NSA: The “Half-Bacon Agency”

My mom’s in town, so I’ll be doing light posting over the next several days.

But I did want to emphasize the rather startling news that came out of yesterday’s House Judiciary Committee on the NSA spying programs.

NSA Director John Inglis revealed that the FISA Court permits the government to do three jumps from an initial number tied to a phone number reasonably believed to be tied to terrorism (or relevant to Iran, though that search criteria didn’t get mentioned at all in the parts of the hearing I watched).

Three degrees of separation!

Remember, some years ago, every single person in the US could be connected via six degrees — the old Kevin Bacon game. There’s some evidence that that number has become smaller — perhaps as small as 3 (I’ve seen more scientific numbers that say it is 4.5 or thereabouts).

In any case, if the US is using the excuse of terror to get three jumps deep into US person associations, then this program is even more intrusive then they’ve let on.

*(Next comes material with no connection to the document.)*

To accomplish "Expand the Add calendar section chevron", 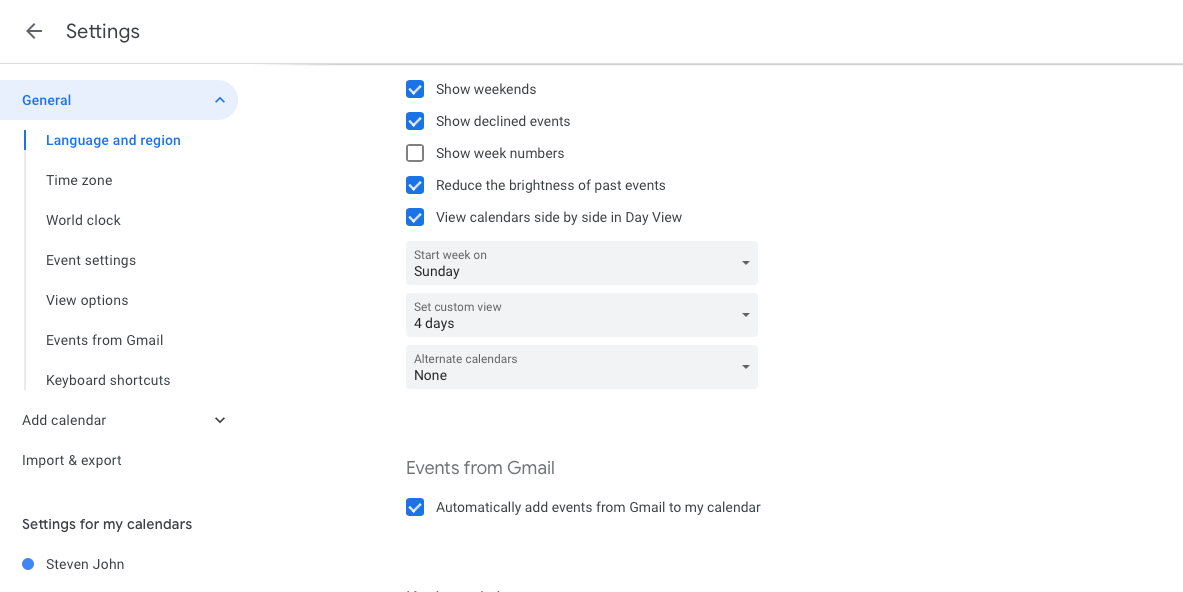I will [220, 420].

One thing I didn’t see disclosed yesterday? To what extent the government claims these 3- (or 2, which — IIRC — Deputy Attorney General James Cole said was their most productive layer) degrees of separation from someone claimed in an articulation not closely reviewed has ties to terrorism. Is talking to someone who talks to someone who talks to someone who is a terrorist used, in secret, to claim people are agents of a foreign power?

In any case, this means the NSA has been spending its time playing 3 degrees of separation from Kevin Bacon in secret.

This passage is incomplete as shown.